TASK PROMPT:
Within the listing below, the lines to output run from the one containing "Remove Tablelands Dog Obedience Club" through the one containing "Switch to the Today"; copy them exactly and nothing else.

DATA IN THIS EXERCISE:
•••••
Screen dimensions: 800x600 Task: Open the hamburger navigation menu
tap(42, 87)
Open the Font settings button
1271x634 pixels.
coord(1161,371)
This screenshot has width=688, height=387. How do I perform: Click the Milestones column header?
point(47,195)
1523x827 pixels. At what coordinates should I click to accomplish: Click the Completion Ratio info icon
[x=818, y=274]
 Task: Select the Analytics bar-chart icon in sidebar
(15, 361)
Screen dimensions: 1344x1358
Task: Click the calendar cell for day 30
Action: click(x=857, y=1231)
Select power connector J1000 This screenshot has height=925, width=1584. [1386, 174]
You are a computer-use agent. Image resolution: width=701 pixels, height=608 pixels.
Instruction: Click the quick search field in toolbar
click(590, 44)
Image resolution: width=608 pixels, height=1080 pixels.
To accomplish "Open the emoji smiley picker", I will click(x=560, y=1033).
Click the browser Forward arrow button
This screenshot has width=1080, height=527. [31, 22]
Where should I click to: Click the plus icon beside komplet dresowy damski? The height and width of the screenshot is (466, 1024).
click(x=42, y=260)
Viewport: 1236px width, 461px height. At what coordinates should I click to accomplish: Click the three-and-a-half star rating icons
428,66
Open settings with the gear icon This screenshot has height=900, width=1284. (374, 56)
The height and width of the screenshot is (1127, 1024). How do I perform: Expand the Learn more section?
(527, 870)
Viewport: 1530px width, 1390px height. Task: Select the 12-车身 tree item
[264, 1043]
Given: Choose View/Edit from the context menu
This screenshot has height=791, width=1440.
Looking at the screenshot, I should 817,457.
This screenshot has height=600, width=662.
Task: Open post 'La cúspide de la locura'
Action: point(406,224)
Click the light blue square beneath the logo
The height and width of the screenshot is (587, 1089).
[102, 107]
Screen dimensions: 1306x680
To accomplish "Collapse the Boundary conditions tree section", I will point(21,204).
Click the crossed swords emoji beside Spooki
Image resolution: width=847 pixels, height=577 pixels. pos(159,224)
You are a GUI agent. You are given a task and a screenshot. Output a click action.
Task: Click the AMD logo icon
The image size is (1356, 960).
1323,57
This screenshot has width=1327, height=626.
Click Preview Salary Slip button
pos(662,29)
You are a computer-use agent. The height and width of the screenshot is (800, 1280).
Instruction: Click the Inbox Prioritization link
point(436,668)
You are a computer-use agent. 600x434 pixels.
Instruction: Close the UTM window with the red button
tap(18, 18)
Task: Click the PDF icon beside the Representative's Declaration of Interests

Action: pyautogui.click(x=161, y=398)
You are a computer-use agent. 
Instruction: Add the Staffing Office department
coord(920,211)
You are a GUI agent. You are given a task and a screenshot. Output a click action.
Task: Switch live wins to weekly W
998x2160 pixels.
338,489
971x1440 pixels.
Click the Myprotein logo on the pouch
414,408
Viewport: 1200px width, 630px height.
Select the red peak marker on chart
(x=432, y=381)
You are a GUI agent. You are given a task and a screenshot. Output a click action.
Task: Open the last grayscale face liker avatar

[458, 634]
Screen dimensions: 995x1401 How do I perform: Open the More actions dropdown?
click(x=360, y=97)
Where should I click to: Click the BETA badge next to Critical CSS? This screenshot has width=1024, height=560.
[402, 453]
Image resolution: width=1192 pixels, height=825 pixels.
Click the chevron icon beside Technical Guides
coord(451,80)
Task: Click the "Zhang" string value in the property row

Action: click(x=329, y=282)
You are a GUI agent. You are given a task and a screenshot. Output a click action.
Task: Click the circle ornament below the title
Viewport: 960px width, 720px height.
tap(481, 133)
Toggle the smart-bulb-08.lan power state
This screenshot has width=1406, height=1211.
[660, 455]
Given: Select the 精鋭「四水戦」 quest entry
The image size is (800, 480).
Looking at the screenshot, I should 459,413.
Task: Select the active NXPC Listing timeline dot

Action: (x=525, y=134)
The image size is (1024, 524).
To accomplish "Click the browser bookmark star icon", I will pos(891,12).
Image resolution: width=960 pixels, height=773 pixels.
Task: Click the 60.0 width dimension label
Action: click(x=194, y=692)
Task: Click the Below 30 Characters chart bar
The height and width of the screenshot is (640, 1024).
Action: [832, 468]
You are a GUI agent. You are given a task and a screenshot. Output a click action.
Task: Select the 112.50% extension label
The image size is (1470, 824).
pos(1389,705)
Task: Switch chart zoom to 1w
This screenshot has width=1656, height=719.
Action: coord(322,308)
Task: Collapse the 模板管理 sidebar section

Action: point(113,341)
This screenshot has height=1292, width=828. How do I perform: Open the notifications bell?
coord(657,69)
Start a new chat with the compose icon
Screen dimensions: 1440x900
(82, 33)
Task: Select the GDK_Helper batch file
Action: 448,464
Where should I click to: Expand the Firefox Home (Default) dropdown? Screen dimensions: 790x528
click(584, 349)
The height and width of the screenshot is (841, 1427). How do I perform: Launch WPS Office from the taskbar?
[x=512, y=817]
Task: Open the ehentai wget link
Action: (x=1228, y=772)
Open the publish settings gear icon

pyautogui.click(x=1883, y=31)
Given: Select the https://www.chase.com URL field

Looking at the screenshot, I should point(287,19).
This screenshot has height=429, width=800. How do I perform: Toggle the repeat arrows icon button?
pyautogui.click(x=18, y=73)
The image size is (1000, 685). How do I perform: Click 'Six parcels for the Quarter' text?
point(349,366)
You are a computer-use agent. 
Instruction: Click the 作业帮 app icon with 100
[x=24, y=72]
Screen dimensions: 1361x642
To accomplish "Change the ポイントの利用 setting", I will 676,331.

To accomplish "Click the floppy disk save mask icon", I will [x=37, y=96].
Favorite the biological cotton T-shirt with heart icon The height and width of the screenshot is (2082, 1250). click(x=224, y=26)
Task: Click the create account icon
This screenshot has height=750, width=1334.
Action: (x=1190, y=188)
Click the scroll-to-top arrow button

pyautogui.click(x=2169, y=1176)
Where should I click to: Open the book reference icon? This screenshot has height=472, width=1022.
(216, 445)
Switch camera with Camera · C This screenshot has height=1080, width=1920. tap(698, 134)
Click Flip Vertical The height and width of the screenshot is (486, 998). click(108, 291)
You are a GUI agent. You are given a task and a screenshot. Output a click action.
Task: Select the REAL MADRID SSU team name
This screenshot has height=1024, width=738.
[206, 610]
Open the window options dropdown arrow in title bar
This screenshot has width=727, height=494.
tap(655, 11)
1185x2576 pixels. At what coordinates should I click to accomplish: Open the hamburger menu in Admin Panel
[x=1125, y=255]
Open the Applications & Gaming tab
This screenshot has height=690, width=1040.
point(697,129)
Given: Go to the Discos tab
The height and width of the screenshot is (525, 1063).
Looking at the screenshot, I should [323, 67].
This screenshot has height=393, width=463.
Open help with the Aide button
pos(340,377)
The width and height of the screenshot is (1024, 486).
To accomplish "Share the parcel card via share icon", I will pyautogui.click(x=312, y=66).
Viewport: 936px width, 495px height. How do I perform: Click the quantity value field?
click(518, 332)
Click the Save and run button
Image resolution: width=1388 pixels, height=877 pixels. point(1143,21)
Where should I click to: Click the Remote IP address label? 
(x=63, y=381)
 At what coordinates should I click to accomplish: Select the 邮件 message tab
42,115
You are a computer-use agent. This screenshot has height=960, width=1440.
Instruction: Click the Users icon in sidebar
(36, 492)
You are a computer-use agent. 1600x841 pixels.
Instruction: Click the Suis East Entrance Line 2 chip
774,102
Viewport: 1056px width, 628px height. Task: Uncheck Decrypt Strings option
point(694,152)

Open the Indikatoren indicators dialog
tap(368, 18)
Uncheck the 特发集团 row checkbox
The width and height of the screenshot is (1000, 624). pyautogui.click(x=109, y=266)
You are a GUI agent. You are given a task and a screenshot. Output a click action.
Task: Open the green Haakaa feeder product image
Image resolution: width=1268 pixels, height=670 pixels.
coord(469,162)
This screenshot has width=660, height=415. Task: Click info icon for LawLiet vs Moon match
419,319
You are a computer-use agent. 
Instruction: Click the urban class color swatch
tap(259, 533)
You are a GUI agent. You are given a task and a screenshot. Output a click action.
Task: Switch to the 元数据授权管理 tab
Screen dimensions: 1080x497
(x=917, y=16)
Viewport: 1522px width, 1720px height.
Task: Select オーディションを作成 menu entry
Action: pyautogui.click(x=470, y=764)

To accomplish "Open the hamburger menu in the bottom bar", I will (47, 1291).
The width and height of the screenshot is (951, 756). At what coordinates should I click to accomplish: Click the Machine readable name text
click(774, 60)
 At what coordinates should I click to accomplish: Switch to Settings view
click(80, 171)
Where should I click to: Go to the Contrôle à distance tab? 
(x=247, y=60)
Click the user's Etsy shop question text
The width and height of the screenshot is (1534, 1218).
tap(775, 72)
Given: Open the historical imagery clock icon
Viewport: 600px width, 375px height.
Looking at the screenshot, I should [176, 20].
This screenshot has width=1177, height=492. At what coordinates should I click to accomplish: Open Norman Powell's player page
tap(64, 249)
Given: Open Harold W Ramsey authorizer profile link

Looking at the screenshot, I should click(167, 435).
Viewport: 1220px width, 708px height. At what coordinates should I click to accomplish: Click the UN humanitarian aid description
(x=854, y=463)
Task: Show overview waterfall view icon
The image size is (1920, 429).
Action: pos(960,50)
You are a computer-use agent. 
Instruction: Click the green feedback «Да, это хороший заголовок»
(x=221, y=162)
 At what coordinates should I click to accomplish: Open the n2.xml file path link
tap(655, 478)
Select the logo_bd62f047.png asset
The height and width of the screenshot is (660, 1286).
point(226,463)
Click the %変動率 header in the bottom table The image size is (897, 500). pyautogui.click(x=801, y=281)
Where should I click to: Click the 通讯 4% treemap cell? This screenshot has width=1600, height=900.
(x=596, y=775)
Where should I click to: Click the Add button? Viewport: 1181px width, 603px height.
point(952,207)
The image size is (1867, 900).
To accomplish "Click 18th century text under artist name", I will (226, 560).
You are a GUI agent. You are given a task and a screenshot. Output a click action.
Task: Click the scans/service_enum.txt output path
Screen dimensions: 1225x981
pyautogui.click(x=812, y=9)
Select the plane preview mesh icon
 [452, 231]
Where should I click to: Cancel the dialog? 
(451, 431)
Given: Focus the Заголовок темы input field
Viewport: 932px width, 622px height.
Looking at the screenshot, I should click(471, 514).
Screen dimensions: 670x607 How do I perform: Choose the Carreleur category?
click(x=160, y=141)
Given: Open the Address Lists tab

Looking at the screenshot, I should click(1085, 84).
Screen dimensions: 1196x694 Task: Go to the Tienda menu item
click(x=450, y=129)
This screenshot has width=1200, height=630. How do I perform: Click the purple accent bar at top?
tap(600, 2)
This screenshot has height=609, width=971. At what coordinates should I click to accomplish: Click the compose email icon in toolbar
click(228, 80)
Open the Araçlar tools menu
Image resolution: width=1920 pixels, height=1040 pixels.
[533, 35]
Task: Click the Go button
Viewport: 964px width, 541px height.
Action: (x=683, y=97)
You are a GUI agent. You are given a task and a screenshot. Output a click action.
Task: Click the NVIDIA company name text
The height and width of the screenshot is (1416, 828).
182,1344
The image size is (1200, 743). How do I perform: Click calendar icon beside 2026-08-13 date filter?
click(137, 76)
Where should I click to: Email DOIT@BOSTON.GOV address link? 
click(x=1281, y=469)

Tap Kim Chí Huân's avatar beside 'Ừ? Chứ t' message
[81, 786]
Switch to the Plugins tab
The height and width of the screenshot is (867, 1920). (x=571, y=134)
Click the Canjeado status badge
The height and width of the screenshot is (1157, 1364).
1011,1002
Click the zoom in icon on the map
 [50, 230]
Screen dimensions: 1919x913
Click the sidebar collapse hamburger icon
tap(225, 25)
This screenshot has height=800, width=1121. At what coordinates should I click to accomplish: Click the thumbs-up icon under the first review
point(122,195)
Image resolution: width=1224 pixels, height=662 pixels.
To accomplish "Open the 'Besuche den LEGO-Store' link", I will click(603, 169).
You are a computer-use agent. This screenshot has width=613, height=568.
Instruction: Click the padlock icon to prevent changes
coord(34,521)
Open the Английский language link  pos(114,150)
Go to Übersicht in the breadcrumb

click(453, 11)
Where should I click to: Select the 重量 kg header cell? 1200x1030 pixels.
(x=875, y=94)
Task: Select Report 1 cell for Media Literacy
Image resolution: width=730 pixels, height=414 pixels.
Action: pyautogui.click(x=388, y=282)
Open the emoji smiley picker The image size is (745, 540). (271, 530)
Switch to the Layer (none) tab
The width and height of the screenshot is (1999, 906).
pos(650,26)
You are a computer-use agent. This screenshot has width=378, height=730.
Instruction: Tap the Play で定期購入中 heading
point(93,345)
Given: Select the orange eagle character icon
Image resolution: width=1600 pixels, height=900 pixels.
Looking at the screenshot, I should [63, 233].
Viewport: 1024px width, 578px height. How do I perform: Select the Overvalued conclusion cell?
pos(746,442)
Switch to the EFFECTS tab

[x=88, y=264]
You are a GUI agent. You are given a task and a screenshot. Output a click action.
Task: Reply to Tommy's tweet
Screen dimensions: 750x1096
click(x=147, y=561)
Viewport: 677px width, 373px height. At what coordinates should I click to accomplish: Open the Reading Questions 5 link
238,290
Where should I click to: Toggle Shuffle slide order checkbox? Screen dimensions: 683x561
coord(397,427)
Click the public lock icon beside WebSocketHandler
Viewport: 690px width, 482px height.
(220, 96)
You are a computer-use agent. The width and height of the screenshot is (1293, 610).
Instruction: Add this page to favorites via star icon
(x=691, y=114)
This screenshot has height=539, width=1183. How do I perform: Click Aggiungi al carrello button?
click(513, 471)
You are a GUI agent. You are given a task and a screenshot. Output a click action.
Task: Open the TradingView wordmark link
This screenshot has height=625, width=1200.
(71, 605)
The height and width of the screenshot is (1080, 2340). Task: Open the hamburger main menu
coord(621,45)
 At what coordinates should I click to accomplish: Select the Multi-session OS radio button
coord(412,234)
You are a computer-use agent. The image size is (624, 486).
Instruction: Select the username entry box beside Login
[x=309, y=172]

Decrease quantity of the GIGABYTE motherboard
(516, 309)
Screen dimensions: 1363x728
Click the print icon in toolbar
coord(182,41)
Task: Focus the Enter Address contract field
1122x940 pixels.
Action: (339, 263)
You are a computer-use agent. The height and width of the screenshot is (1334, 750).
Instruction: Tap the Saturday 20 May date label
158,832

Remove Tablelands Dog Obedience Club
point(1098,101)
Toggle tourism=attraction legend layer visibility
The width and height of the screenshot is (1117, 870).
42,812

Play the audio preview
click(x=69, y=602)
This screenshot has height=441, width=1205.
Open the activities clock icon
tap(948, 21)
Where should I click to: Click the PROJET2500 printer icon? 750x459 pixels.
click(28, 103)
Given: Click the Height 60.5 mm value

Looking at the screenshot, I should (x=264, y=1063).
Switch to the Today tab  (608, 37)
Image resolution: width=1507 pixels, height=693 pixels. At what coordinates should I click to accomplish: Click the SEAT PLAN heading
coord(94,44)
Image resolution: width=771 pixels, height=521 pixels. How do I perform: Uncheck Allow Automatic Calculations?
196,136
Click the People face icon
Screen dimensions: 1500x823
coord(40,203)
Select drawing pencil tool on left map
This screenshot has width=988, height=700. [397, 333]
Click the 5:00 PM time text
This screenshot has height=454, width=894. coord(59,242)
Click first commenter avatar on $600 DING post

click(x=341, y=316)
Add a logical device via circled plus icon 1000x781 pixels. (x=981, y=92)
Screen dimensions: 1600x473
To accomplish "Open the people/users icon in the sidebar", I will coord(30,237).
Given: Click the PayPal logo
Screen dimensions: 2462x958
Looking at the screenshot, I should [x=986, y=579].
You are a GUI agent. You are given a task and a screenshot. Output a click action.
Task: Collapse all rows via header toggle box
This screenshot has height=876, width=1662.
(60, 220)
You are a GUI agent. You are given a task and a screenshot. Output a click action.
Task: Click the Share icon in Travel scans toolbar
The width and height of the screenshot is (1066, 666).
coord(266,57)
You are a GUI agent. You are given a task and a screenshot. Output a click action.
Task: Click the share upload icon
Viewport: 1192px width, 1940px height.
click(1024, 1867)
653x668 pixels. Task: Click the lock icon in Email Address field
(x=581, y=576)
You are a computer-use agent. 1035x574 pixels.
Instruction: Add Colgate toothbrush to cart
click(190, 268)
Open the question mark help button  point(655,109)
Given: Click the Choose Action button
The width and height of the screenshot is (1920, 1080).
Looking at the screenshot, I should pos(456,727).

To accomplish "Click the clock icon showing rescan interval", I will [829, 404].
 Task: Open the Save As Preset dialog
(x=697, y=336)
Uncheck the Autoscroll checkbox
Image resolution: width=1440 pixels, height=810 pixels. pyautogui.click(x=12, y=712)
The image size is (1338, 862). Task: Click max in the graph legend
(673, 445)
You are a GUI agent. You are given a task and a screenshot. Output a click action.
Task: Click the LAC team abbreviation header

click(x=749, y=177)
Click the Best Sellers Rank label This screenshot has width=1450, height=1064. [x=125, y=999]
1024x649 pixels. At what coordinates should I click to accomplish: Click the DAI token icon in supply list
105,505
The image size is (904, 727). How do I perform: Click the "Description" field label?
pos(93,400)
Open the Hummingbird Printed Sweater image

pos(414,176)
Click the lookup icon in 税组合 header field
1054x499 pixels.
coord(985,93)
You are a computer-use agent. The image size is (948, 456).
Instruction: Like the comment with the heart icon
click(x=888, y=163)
•••••
WRITTEN SOLUTION:
Remove Tablelands Dog Obedience Club
point(1098,101)
Toggle tourism=attraction legend layer visibility
The width and height of the screenshot is (1117, 870).
42,812

Play the audio preview
click(x=69, y=602)
This screenshot has height=441, width=1205.
Open the activities clock icon
tap(948, 21)
Where should I click to: Click the PROJET2500 printer icon? 750x459 pixels.
click(28, 103)
Given: Click the Height 60.5 mm value

Looking at the screenshot, I should (x=264, y=1063).
Switch to the Today tab  (608, 37)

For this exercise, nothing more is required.